# EXERCISE GOAL:
Lines with the word "computer" are the ones wanted. Copy each of them from the entries below.
------ EXERCISE DATA ------
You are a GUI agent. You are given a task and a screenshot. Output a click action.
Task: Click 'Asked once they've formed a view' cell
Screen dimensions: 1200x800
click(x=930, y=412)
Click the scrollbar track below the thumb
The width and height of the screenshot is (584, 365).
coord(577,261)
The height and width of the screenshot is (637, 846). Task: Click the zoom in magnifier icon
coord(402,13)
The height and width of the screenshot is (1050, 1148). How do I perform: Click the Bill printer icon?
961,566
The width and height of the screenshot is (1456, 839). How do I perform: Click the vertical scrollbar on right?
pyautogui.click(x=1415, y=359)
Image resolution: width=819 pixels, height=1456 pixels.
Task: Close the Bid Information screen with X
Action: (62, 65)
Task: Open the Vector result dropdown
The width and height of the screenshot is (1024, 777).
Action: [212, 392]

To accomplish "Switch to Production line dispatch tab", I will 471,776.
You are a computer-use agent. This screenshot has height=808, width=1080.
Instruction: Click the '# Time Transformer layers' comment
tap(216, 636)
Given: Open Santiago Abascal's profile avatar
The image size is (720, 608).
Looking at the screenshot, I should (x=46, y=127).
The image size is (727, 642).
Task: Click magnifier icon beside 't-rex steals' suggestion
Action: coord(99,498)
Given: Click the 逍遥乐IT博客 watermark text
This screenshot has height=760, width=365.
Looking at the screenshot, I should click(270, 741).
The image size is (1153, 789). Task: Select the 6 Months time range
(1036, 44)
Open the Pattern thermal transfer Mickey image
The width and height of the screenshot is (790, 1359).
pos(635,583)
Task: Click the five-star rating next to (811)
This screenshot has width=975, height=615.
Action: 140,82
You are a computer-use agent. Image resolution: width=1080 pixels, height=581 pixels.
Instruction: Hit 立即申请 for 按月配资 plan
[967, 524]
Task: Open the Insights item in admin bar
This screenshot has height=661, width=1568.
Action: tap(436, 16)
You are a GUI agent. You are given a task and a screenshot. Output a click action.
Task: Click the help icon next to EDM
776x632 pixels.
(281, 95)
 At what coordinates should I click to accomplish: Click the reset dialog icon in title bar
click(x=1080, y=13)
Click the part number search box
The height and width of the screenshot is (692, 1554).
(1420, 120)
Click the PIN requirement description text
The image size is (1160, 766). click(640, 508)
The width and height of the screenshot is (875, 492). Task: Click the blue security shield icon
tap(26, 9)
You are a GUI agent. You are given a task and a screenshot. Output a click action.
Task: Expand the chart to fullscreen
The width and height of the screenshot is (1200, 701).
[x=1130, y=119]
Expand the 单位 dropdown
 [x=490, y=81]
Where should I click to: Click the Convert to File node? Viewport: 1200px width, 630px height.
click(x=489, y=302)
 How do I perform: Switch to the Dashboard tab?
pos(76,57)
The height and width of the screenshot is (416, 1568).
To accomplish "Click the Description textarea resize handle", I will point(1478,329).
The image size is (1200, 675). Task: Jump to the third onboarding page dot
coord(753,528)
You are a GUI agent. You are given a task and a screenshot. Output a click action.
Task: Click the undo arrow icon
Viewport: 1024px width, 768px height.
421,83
------
# ANSWER BOX:
You are a computer-use agent. This screenshot has height=808, width=1080.
You are a computer-use agent. Image resolution: width=1080 pixels, height=581 pixels.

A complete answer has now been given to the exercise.